ACTION ITEM >> Keeping every word and mark, copy all of the data.
(RECORDED INFORMATION)
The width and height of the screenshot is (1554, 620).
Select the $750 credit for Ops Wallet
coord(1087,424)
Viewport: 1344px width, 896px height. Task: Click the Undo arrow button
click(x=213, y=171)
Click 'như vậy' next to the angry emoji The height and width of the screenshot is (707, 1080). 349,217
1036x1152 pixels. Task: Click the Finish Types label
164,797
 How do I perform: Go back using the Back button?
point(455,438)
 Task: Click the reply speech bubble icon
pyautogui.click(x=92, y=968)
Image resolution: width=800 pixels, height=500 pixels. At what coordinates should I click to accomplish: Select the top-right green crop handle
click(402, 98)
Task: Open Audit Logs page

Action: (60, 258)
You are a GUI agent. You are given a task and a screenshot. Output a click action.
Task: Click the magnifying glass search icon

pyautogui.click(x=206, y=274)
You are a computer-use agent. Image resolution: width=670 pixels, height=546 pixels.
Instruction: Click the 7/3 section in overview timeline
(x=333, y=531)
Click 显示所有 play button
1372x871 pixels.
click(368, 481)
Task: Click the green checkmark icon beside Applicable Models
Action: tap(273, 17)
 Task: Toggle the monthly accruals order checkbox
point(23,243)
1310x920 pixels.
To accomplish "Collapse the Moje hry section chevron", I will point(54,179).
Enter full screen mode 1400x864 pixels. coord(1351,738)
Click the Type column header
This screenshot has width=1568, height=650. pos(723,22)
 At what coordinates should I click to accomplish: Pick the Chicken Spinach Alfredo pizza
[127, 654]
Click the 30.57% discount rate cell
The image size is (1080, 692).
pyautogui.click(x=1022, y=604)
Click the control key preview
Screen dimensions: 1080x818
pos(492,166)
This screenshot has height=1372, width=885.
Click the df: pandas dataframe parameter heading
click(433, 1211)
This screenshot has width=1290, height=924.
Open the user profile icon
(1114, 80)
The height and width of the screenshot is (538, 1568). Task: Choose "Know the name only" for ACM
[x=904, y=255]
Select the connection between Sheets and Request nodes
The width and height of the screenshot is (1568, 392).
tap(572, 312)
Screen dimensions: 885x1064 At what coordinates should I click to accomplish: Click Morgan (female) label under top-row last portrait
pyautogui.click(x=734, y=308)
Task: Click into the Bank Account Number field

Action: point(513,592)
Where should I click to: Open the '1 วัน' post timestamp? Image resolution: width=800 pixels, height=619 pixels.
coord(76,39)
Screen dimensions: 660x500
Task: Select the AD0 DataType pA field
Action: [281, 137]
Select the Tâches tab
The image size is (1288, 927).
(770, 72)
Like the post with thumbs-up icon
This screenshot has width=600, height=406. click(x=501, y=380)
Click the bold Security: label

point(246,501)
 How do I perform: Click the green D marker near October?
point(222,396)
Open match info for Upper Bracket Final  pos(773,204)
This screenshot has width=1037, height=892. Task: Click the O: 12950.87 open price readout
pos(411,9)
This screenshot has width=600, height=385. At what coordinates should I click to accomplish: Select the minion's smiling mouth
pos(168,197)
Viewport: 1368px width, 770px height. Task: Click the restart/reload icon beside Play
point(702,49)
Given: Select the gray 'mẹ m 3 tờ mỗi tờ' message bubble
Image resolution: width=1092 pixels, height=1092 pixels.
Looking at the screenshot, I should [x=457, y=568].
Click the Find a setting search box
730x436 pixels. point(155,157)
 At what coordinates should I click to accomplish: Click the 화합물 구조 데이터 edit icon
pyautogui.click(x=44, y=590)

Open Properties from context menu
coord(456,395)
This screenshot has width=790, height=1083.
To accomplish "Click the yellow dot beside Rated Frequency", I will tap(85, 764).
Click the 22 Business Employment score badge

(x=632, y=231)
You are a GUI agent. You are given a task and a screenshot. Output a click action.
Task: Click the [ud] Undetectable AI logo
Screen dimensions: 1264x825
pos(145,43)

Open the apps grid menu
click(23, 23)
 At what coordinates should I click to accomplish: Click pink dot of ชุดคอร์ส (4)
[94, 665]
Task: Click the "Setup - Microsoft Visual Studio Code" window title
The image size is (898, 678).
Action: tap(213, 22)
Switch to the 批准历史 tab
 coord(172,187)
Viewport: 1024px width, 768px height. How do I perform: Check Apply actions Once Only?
(End RECORDED INFORMATION)
RESPONSE TO THIS EXERCISE >>
The width and height of the screenshot is (1554, 620).
Select the $750 credit for Ops Wallet
coord(1087,424)
Viewport: 1344px width, 896px height. Task: Click the Undo arrow button
click(x=213, y=171)
Click 'như vậy' next to the angry emoji The height and width of the screenshot is (707, 1080). 349,217
1036x1152 pixels. Task: Click the Finish Types label
164,797
 How do I perform: Go back using the Back button?
point(455,438)
 Task: Click the reply speech bubble icon
pyautogui.click(x=92, y=968)
Image resolution: width=800 pixels, height=500 pixels. At what coordinates should I click to accomplish: Select the top-right green crop handle
click(402, 98)
Task: Open Audit Logs page

Action: (60, 258)
You are a GUI agent. You are given a task and a screenshot. Output a click action.
Task: Click the magnifying glass search icon

pyautogui.click(x=206, y=274)
You are a computer-use agent. Image resolution: width=670 pixels, height=546 pixels.
Instruction: Click the 7/3 section in overview timeline
(x=333, y=531)
Click 显示所有 play button
1372x871 pixels.
click(368, 481)
Task: Click the green checkmark icon beside Applicable Models
Action: tap(273, 17)
 Task: Toggle the monthly accruals order checkbox
point(23,243)
1310x920 pixels.
To accomplish "Collapse the Moje hry section chevron", I will point(54,179).
Enter full screen mode 1400x864 pixels. coord(1351,738)
Click the Type column header
This screenshot has width=1568, height=650. pos(723,22)
 At what coordinates should I click to accomplish: Pick the Chicken Spinach Alfredo pizza
[127, 654]
Click the 30.57% discount rate cell
The image size is (1080, 692).
pyautogui.click(x=1022, y=604)
Click the control key preview
Screen dimensions: 1080x818
pos(492,166)
This screenshot has height=1372, width=885.
Click the df: pandas dataframe parameter heading
click(433, 1211)
This screenshot has width=1290, height=924.
Open the user profile icon
(1114, 80)
The height and width of the screenshot is (538, 1568). Task: Choose "Know the name only" for ACM
[x=904, y=255]
Select the connection between Sheets and Request nodes
The width and height of the screenshot is (1568, 392).
tap(572, 312)
Screen dimensions: 885x1064 At what coordinates should I click to accomplish: Click Morgan (female) label under top-row last portrait
pyautogui.click(x=734, y=308)
Task: Click into the Bank Account Number field

Action: point(513,592)
Where should I click to: Open the '1 วัน' post timestamp? Image resolution: width=800 pixels, height=619 pixels.
coord(76,39)
Screen dimensions: 660x500
Task: Select the AD0 DataType pA field
Action: [281, 137]
Select the Tâches tab
The image size is (1288, 927).
(770, 72)
Like the post with thumbs-up icon
This screenshot has width=600, height=406. click(x=501, y=380)
Click the bold Security: label

point(246,501)
 How do I perform: Click the green D marker near October?
point(222,396)
Open match info for Upper Bracket Final  pos(773,204)
This screenshot has width=1037, height=892. Task: Click the O: 12950.87 open price readout
pos(411,9)
This screenshot has width=600, height=385. At what coordinates should I click to accomplish: Select the minion's smiling mouth
pos(168,197)
Viewport: 1368px width, 770px height. Task: Click the restart/reload icon beside Play
point(702,49)
Given: Select the gray 'mẹ m 3 tờ mỗi tờ' message bubble
Image resolution: width=1092 pixels, height=1092 pixels.
Looking at the screenshot, I should [x=457, y=568].
Click the Find a setting search box
730x436 pixels. point(155,157)
 At what coordinates should I click to accomplish: Click the 화합물 구조 데이터 edit icon
pyautogui.click(x=44, y=590)

Open Properties from context menu
coord(456,395)
This screenshot has width=790, height=1083.
To accomplish "Click the yellow dot beside Rated Frequency", I will tap(85, 764).
Click the 22 Business Employment score badge

(x=632, y=231)
You are a GUI agent. You are given a task and a screenshot. Output a click action.
Task: Click the [ud] Undetectable AI logo
Screen dimensions: 1264x825
pos(145,43)

Open the apps grid menu
click(23, 23)
 At what coordinates should I click to accomplish: Click pink dot of ชุดคอร์ส (4)
[94, 665]
Task: Click the "Setup - Microsoft Visual Studio Code" window title
The image size is (898, 678).
Action: tap(213, 22)
Switch to the 批准历史 tab
 coord(172,187)
Viewport: 1024px width, 768px height. How do I perform: Check Apply actions Once Only?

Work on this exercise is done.